(Rome, 22 septembre 2025). Face à un déficit budgétaire record et à l’effondrement de ses revenus pétroliers, Moscou s’apprête à relever la TVA de 20 % à 22 %. Une mesure impopulaire, mais jugée indispensable par le Kremlin pour financer l’effort de guerre et maintenir l’appareil d’État, au risque d’étrangler encore davantage ménages et entreprises
Avec un déficit avoisinant les 62 milliards et près de deux raffineries sur dix hors service à cause des frappes ukrainiennes, le moment semble opportun pour le Kremlin de relever la TVA à 22 %. Après des semaines de rumeurs, le coup de massue prend forme.

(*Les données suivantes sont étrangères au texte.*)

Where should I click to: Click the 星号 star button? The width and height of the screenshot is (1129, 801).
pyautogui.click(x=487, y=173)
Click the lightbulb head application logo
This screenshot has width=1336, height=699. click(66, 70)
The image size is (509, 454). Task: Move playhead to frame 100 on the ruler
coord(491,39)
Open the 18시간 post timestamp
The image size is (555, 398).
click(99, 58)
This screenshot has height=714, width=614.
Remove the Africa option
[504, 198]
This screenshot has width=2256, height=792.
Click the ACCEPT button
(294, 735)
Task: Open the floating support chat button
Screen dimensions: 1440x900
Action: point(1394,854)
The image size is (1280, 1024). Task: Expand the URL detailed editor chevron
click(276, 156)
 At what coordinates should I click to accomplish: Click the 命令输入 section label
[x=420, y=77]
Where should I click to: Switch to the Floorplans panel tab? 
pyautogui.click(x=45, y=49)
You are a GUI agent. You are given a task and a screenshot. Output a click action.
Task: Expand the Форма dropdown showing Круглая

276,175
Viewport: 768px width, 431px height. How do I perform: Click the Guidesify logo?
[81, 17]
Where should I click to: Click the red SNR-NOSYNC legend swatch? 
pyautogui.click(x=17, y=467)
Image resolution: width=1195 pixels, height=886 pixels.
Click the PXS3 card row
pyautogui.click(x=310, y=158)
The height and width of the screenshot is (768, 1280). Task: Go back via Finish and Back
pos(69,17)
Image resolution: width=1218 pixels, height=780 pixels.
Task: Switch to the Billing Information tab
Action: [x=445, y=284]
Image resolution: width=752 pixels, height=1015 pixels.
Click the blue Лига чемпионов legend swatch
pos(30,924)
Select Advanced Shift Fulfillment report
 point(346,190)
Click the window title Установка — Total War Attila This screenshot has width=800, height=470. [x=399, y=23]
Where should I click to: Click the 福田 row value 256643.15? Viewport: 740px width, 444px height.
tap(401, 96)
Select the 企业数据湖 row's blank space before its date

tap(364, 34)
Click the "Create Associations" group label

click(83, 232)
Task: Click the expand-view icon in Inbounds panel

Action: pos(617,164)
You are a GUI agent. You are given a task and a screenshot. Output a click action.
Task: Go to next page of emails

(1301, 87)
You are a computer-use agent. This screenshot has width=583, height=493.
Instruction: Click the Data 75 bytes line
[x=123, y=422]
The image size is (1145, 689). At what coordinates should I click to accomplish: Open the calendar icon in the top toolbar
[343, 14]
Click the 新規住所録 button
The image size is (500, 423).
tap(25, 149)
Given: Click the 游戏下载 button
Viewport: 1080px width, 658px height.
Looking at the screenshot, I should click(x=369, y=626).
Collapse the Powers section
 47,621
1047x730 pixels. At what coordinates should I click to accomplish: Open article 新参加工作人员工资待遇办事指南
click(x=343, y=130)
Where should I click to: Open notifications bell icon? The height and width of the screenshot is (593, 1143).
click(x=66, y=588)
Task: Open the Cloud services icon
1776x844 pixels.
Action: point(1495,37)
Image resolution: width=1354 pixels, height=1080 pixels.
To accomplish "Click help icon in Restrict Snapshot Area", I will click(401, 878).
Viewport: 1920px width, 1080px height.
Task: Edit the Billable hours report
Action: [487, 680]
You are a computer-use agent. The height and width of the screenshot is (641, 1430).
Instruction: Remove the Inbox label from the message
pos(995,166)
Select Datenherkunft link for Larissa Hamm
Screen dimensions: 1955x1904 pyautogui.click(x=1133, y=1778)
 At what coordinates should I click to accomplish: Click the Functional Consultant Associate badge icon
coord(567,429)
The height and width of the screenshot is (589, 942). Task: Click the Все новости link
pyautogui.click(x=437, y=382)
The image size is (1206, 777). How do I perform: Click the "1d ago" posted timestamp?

Et les banques en paieront aussi le prix, écrit Gianluca Zapponini dans son décryptage dans «Formiche.net».
Finalement, ce n’était qu’une question de semaines. Le ton avait été donné dès juillet dernier. Le Kremlin, sans trop réfléchir, avait décidé que ceux qui devaient payer des dettes fiscales devraient tout régler immédiatement. Et ce, sans passer par une décision de justice, ni par un accord transactionnel. C’était l’effet collatéral, et non le moindre, de l’effondrement progressif de l’économie russe, écrasée par les sanctions (le paquet européen numéro 19 est en route) et confrontée à une forte baisse des ventes de pétrole.
De plus, les attaques ciblées de l’Ukraine ont paralysé environ 17 % de la capacité de raffinage du pays, provoquant une flambée des prix du carburant et des pénuries sur tout le territoire. À cela s’ajoutent une inflation à deux chiffres, une contraction du PIB et des taux d’intérêt élevés qui asphyxient les ménages et les entreprises. Certes, il y a l’Inde et la Chine, alliés de Moscou, qui achètent du pétrole, mais à bas prix, voire avec d’importantes remises.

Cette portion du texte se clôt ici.